Johan Leche
Johan Leche (22 September 1704 – 17 June 1764) was a Swedish physician and naturalist. He collaborated with Carolus Linnaeus who named a plant genus Lechea and an insect Phalaena lecheana after him. He was a pioneer of dendrochrononology and climate study in Finland and Sweden.
Life and work
[edit]Leche was born in Barkåkra parish, Skåne, to vicar Jöns Leche and his wife Kristina Paulin. Jöns Leche had studied at Lund University and introduced his children to the study of natural history. After the death of his father, he was taken care of by his step father Anders Lunnius. Initially he trained in theology to enter the church in Lund University. He collected specimens of natural history and this led to his work Florula Simonstorpiana on the plants of Simonstorp where he worked briefly as a private tutor. Here he had access to the library of the assessor Nils Bildensköld. In 1733 he gave up theology and with the help of the priest Kilian Stobaeus decided to shift to medicine and he became an anatomy prosector in 1735 and received a doctorate in 1740. He was inspired by Linnaeus to study natural history in his spare time. He served as a provincial physician in Skaraborg County and five years later became a physician in the East India Company in Gothenburg. Around 1742 he became interested in climate measurement and began to conduct studies in meteorology while collaborating with Anders Celsius (1701–1744) and Pehr Elvius (1710–1749). In 1743 he failed to get a position at Lund that became vacant following the death of Johan Jacob von Döbeln. He was elected to the Swedish Academy of Sciences in 1746. In 1747 he applied to the Åbo Akademi where a position of professor of medicine became vacant by the death of Herman Spöring and he was appointed to it in 1748. In 1754 his daughter Maria Elisabeth was the first to receive smallpox inoculation. Here he was involved in organizing mineral collections, building an anatomy department, developing a medical garden, and a chemical laboratory. He collected daily weather observations until his death. Leche's students were few and included Johan Grysselius with whom he examined the migration of swallows, having kept records of the earliest arrival of swallows annually. He also made observations of the northern lights.[1]
Leche's meticulous approach to weather recording also extended to his pioneering studies in dendrochronology. In 1757 he had noted the death of numerous trees and decided to examine the evidence of droughts in the tree rings. He also considered the value of understanding climate periodicity to agriculture. He later found that 1757 was the driest summer in his 13 years of measurement. He considered but dismissed the possibility of a 10-year cycle of high rainfall.[2][3]
References
[edit]- ^ Holmberg, Peter (2012). "Johan Leche och väderleken" (PDF). Finska Läkaresällskapets Handlingar. 172 (1): 62–66.

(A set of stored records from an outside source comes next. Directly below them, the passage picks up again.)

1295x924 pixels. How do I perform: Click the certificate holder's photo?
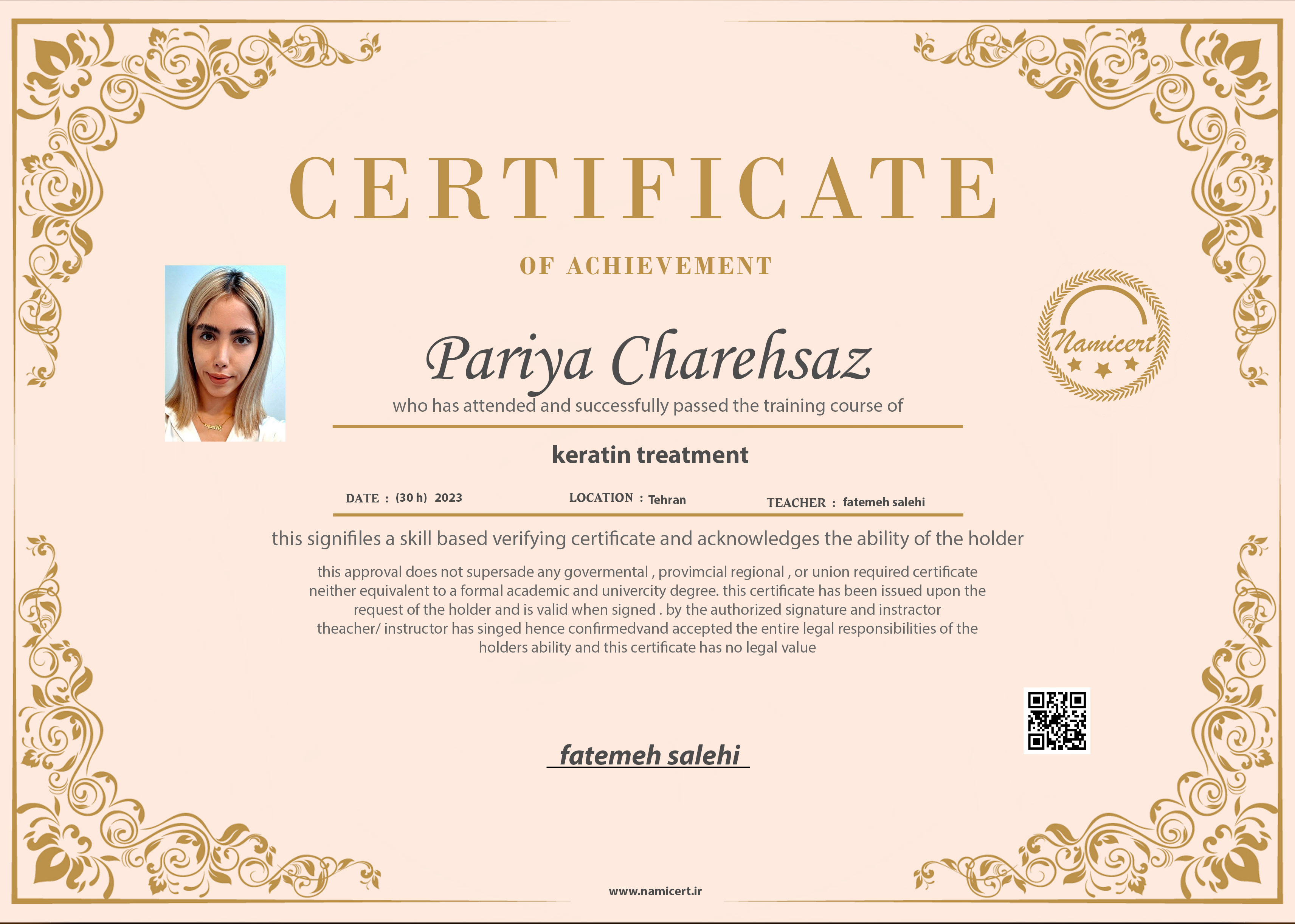click(x=225, y=353)
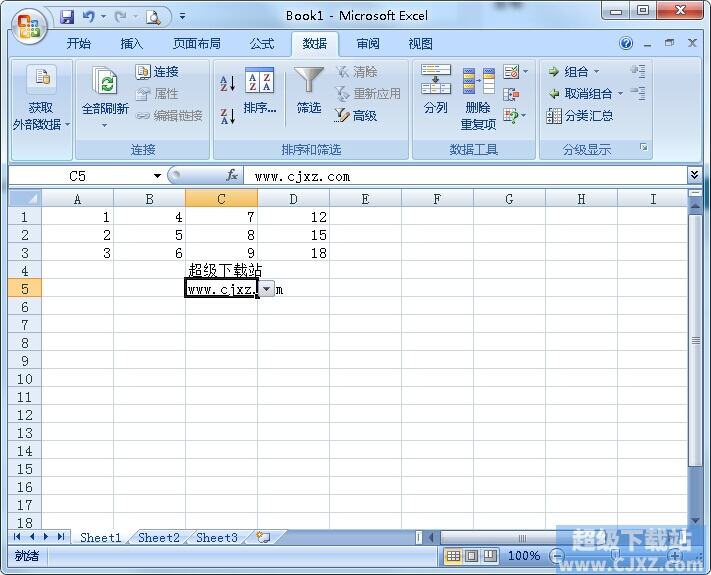Open Text to Columns (分列) tool
711x575 pixels.
(436, 92)
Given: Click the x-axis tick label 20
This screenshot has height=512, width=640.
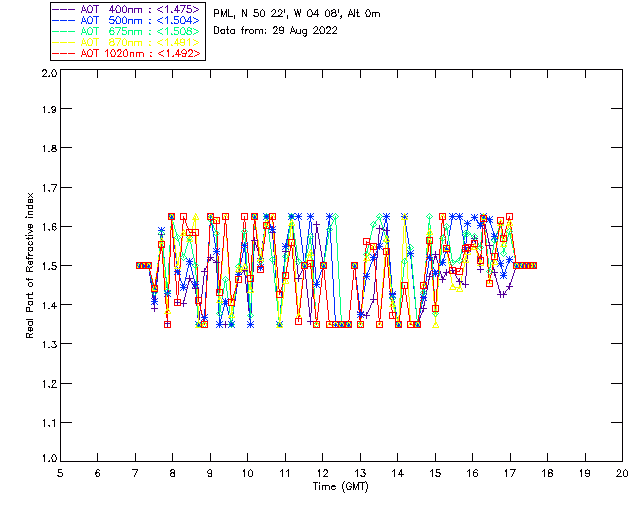Looking at the screenshot, I should pyautogui.click(x=622, y=473).
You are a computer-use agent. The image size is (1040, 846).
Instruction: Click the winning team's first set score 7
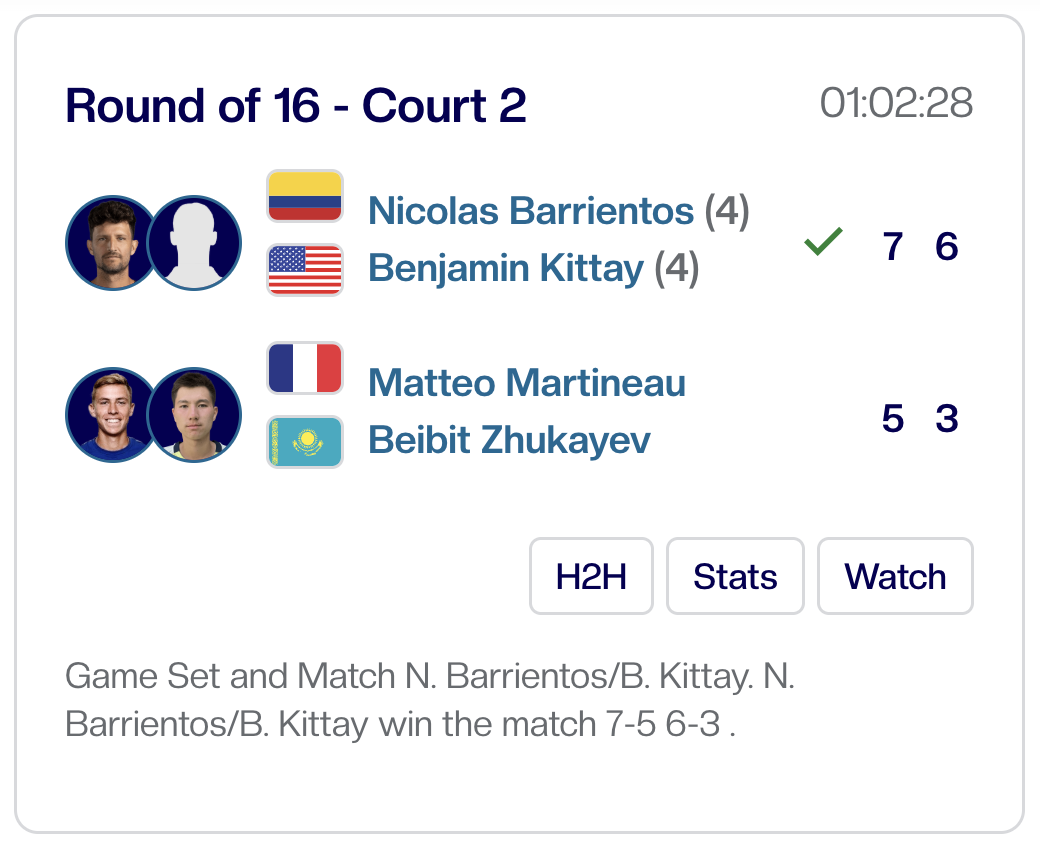pyautogui.click(x=893, y=246)
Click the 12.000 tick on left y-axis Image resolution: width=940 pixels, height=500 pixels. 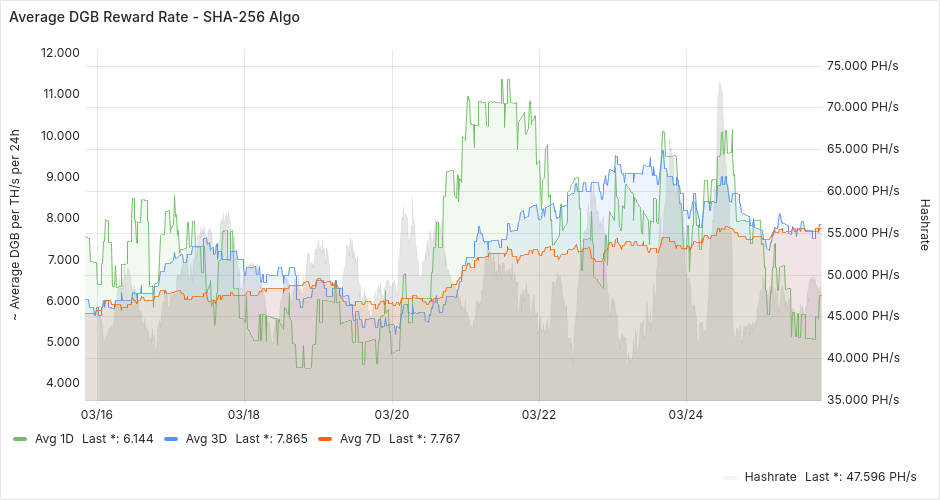pos(60,53)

- ^ Norrgård, Stefan; Helama, Samuli (2021). "Dendroclimatic investigations and cross-dating in the 1700s: the tree-ring investigations of Johan Leche (1704–1764) in southwestern Finland". Canadian Journal of Forest Research. 51 (2): 267–273. Bibcode:2021CaJFR..51..267N. doi:10.1139/cjfr-2020-0182. ISSN 0045-5067.
- ^ Norrgård, Stefan (2025). "En märklig mans liv och arbete: Johan Leche (1704–1764) och meteorologins historia i Åbo, Finland och Sverige under 1700-talet". AURAICA. Scripta a Societate Porthan Edita. 15 (2): 57–86. doi:10.33520/aur.157036. ISSN 1797-5913.